Moises, que tiene pinta de mosquetero de Dumas, con su perilla afilada y bigote en punta, es un joven ilustrado que cuando se entera de que el viajero de la rempuja panamá está recorriendo la Alpujarra para escribir sobre ella, le recomienda un libro que Pío Navarro Alcalá-Zamora escribió sobre la manera de vivir en Mecina Bombarón.
-Ese libro es un pasote. Flipas. Te enteras perfectamente de cómo es la estructura social en estos pueblos. Ahora acaban de reeditarlo y es fácil encontrarlo.
Mecinero ilustre
Un mecinero ilustre es Fernando Reinoso, que fue doctor con 23 años, catedrático en Salamanca con treinta, decano de Medicina de la Universidad de Navarra e impulsor de la investigación neurocientífica en la Autónoma de Madrid, así como referencia mundial en su campo. Fernando Reinoso se vio obligado a huir de Mecina en agosto de 1936 a Granada, donde estudió y conoció a su mujer. Con ella, con María Luisa, ha tenido diez hijos y ahora tiene 42 nietos. Cuando Fernando, que ya tiene 86 años, fue nombrado hijo predilecto de Mecina Bombarón, le salió un discurso cargado de modestia: «Yo no tengo mérito porque mi padre era médico y pude estudiar. Conocí a muchos compañeros de juego que eran muy inteligentes pero que no pudieron ir a la Universidad».
Fernando cuenta que es neurólogo porque siendo joven su padre le regaló las obras de Ramón y Cajal y se enamoró del sistema nervioso.
En Mecina hay quien se enamora del sistema nervioso y hay a quién le gusta ir a coger alhucemas, acacias y aulagas al campo. Manuel Espejo y si mujer Remedios del Río lo hacen muchas tardes cuando salen a pasear por la carretera.
-Las alhucemas son muy buenas para combatir las polillas. Coge usted un ramo, las cuelga en los armarios y ya no necesita bolas de alcanfor -dice Remedios, de la que todos los mecineros alaban su implicación en las fiestas populares y su tarta de castaña.
Manuel es un hombre que derrocha amabilidad y simpatía.

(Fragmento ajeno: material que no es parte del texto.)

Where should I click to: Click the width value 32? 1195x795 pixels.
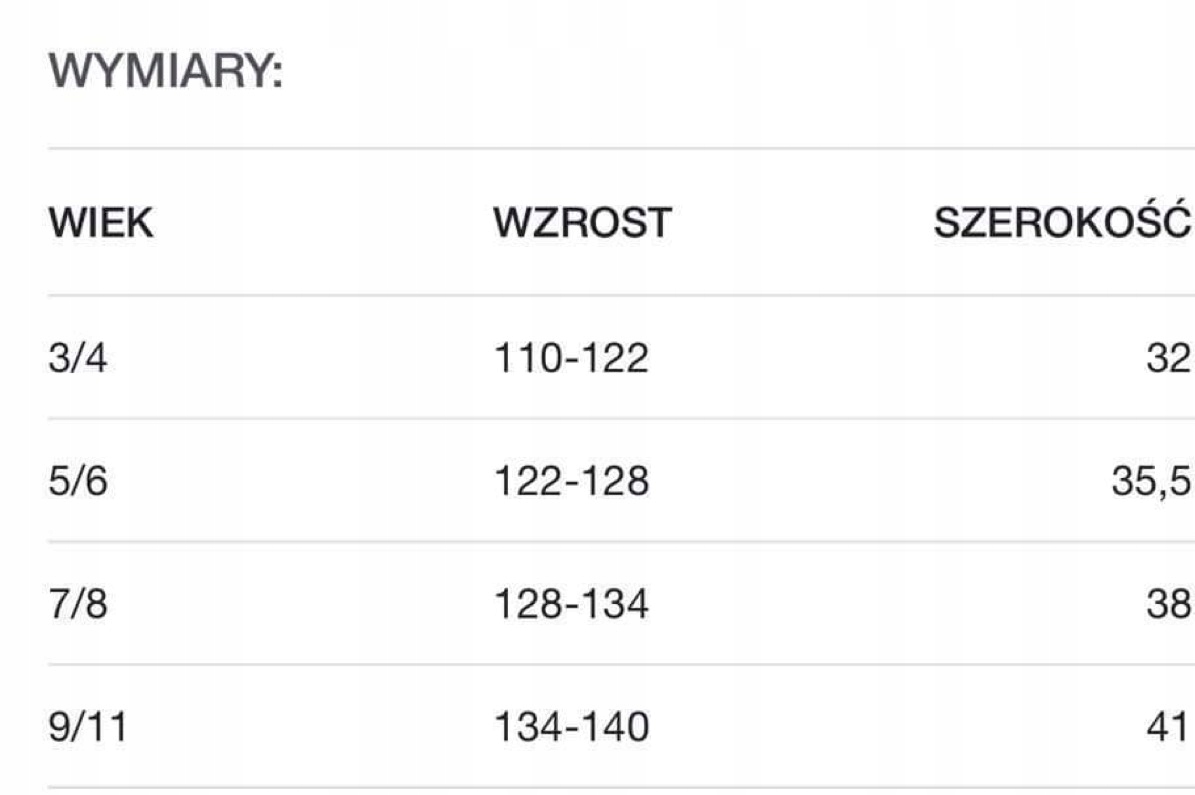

Cuando el fotógrafo Rafael Vílchez me lo presenta, enseguida le sale su vena hospitalaria.
-Aquí me tiene para servirle y para lo que haga falta, menos para darle dinero -dice friccionando el dedo pulgar y el índice-, estoy para todo.

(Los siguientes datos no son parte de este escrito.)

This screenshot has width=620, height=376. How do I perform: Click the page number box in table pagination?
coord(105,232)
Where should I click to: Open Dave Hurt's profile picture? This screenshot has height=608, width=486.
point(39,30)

Manuel está muy ágil a pesar de su edad y se sube con la destreza una cabra montés por los padrones y los repechos en busca de un ramo de espliego para regalárselo al viajero del sombrero panamá.
-Tenga cuidado, a ver si se va a caer usted -le advierto.
-¿Yo? Qué va. Cuando tenía 25 años pillé a una zorra corriendo.
Le doy las gracias por el ramo de alhucemas y me despido de él con un apretón de manos, de esos que sellan una nueva amistad.
-Que nos veamos siempre para lo bueno -me dice Manuel.
Empieza la tarde a decaer cuando salgo de Mecina Bombarón. El sol se esconde tras las montañas y deja una luz planchada sobre los barrancos, un fulgor de sutilísimas gamas de castañas asadas mezclado con gamas de membrillo. Ante un espectáculo semejante de belleza integral, el viajero del sombrero panamá no sabe bien qué hacer y decide por su cuenta que el paisaje del que goza no es obra de las fuerzas naturales del mundo, sino un milagro de Dios.